• _Instrucciones_
Reescribe las entradas que van desde la línea que contiene "Where should I click to: Uncheck" hasta el final, ambos extremos incluidos. Sustituye "Show table" por "Show grid" y deja todo lo demás sin cambios.

-------- Entradas proporcionadas --------

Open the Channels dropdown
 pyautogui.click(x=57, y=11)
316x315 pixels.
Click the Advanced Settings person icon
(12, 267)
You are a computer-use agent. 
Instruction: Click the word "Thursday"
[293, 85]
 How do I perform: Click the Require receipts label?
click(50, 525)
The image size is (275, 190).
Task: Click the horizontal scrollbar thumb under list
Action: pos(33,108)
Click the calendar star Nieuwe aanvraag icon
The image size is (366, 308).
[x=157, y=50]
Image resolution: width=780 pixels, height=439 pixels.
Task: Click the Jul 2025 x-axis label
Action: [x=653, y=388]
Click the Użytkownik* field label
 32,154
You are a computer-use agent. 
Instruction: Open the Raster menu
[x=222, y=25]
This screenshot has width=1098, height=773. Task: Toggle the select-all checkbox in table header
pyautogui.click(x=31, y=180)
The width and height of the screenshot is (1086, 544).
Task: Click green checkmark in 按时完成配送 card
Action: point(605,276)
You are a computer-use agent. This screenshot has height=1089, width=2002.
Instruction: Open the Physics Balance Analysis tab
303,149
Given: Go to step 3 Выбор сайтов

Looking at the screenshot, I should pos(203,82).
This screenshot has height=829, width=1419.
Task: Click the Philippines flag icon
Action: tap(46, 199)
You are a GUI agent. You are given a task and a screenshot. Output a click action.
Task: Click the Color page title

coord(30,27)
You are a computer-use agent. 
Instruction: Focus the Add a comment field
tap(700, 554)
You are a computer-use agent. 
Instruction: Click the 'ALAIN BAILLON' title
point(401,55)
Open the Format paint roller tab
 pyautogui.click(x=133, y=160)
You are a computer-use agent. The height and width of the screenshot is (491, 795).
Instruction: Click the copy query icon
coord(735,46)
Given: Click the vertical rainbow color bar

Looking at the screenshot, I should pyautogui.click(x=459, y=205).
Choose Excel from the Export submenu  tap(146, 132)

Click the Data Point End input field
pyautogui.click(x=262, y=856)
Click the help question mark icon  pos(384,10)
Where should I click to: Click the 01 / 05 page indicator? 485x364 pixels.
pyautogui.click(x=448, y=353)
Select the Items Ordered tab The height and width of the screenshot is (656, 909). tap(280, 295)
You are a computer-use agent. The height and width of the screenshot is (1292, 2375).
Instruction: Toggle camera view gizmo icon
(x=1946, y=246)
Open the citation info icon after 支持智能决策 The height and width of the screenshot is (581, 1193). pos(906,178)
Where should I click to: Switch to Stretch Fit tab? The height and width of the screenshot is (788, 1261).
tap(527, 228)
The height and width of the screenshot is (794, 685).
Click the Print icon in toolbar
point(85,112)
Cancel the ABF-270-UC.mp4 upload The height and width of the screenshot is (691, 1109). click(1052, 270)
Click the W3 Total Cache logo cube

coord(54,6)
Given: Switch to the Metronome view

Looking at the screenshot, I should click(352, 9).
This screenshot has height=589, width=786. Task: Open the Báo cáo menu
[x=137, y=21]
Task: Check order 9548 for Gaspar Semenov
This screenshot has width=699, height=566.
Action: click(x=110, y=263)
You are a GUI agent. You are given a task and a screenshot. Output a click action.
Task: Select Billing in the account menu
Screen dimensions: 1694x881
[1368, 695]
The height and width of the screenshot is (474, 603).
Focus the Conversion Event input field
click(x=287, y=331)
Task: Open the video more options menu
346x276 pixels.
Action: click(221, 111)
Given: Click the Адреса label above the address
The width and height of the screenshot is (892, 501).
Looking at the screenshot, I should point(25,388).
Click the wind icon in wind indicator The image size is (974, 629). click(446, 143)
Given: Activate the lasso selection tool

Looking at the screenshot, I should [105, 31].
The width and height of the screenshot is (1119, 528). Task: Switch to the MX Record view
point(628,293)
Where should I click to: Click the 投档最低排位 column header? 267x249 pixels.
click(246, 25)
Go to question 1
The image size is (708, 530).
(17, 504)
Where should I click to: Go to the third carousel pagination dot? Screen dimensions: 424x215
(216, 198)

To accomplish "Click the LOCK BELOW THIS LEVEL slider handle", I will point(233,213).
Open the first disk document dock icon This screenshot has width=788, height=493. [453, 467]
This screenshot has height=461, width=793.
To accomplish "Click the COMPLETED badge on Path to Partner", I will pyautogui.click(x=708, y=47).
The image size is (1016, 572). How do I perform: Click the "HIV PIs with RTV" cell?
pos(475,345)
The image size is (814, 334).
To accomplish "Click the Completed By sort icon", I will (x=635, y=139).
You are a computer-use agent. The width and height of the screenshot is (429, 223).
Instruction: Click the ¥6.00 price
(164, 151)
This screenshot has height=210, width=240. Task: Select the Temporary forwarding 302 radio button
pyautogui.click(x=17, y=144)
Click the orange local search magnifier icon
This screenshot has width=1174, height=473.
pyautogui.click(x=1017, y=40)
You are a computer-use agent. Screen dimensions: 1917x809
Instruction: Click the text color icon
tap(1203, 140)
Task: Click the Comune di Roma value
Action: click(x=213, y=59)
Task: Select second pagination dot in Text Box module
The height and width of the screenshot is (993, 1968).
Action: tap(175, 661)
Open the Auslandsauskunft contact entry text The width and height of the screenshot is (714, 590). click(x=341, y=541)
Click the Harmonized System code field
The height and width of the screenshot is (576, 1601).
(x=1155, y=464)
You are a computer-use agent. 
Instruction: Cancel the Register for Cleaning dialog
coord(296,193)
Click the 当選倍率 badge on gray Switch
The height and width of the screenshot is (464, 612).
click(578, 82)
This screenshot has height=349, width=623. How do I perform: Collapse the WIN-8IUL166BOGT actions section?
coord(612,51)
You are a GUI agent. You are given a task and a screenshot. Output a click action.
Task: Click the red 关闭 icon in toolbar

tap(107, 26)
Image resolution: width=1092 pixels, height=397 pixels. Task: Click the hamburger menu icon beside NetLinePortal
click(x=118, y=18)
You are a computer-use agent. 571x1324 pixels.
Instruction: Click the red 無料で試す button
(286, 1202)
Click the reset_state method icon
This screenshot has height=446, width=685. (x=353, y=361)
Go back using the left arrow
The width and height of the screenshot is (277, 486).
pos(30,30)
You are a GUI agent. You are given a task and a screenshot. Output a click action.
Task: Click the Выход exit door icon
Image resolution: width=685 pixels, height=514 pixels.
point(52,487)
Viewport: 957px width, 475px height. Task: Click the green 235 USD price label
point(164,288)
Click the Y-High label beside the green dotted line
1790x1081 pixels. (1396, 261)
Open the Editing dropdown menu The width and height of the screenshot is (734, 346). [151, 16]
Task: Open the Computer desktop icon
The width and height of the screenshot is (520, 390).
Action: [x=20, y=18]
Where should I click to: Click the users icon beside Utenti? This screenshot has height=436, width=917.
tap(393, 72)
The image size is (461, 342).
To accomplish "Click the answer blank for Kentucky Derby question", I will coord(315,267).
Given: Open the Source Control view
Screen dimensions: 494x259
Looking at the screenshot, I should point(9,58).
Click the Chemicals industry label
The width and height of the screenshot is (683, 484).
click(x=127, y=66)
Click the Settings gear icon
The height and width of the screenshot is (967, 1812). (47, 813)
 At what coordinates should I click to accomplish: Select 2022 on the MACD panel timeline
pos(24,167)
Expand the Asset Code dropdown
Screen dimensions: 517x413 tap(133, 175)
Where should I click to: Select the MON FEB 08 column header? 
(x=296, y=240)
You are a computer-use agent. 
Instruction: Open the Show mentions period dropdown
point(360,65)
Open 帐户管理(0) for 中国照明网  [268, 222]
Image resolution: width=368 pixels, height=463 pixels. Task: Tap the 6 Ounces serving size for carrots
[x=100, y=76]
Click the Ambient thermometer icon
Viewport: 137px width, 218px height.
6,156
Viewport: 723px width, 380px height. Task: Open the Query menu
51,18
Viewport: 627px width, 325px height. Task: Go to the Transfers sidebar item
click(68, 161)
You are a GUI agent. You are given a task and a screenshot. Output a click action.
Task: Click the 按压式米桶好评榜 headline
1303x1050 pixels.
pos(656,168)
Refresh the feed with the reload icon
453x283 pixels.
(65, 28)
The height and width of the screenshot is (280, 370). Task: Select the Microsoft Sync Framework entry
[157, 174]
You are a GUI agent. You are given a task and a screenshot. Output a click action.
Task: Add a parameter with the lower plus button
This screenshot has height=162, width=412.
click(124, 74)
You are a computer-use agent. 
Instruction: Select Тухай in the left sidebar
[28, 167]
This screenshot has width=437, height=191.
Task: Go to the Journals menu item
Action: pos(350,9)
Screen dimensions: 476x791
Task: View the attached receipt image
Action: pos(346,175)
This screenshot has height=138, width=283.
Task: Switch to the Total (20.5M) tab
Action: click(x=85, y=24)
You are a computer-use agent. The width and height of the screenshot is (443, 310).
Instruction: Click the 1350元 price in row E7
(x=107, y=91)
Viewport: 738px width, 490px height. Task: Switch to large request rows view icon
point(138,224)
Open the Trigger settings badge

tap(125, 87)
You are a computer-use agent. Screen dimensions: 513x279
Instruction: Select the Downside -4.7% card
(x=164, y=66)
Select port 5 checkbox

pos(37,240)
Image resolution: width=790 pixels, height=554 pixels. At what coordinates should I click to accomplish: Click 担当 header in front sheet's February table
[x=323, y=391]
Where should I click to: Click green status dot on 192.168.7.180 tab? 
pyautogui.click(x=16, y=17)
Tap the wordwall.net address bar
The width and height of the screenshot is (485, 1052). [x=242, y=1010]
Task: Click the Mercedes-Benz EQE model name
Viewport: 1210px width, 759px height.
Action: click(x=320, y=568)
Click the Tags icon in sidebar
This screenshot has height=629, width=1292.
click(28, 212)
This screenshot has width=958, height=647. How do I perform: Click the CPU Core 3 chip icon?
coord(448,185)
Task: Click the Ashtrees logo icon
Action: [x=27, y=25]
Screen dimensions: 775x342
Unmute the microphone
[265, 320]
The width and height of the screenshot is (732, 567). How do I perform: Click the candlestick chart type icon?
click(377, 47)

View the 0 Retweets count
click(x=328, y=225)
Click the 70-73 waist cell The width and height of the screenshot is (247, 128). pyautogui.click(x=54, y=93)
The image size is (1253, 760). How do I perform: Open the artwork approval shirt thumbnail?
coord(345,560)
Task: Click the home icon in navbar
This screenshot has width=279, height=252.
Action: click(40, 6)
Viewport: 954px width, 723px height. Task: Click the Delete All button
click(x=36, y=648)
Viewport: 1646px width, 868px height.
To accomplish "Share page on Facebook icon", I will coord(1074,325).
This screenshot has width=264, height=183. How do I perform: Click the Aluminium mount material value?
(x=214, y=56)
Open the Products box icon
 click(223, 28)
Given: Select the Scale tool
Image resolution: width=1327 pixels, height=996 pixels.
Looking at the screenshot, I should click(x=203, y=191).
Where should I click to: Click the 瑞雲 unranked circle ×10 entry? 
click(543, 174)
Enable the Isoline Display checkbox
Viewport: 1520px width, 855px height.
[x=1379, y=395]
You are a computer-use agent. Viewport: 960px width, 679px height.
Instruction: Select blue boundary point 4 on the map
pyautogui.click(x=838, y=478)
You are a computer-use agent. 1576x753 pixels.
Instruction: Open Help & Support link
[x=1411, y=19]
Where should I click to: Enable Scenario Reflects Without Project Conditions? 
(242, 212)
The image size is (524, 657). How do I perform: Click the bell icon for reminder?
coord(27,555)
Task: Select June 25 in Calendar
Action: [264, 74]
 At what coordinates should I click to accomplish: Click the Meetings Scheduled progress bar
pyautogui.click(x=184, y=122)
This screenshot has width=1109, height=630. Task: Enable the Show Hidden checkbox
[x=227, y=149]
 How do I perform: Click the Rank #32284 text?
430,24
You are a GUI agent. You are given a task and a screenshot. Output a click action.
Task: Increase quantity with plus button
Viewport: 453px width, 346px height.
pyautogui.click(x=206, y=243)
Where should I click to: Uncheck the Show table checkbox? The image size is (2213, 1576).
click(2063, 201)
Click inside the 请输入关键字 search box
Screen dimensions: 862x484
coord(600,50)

--------

• _Resultado final_
Where should I click to: Uncheck the Show grid checkbox? The image size is (2213, 1576).
click(2063, 201)
Click inside the 请输入关键字 search box
Screen dimensions: 862x484
coord(600,50)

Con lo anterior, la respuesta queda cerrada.